→ Task to complete
No pictures go in the copy; retype exactly the lines from the one with "Task: Click the power and sleep icon" through the last line of the records.

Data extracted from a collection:
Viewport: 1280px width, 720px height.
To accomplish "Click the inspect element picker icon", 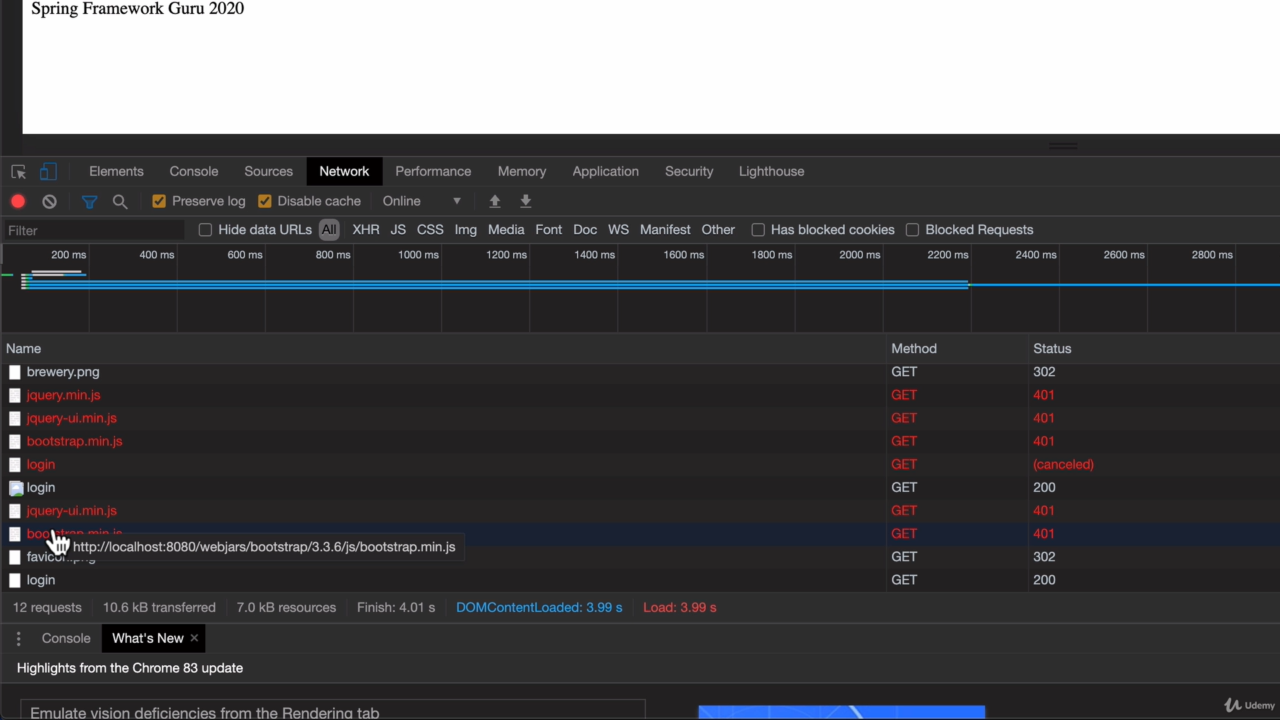I will (18, 172).
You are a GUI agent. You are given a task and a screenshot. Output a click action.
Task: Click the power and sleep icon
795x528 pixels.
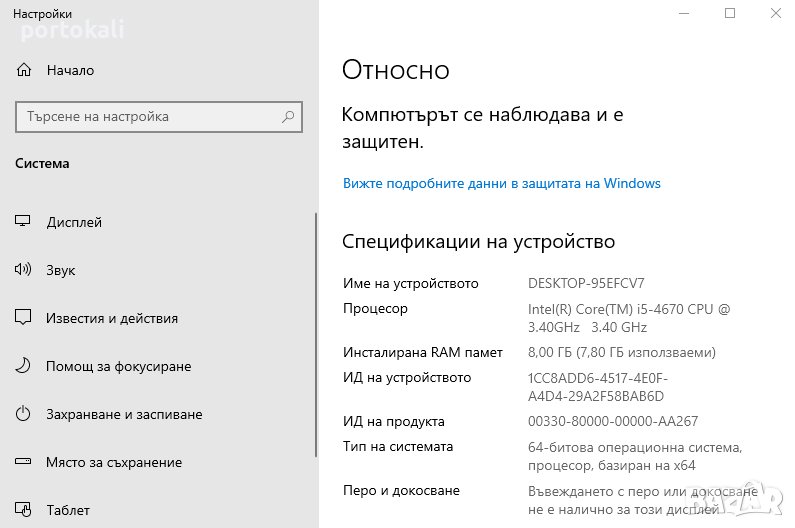pyautogui.click(x=23, y=414)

→ Finished task
Task: Click the power and sleep icon
795x528 pixels.
pyautogui.click(x=23, y=414)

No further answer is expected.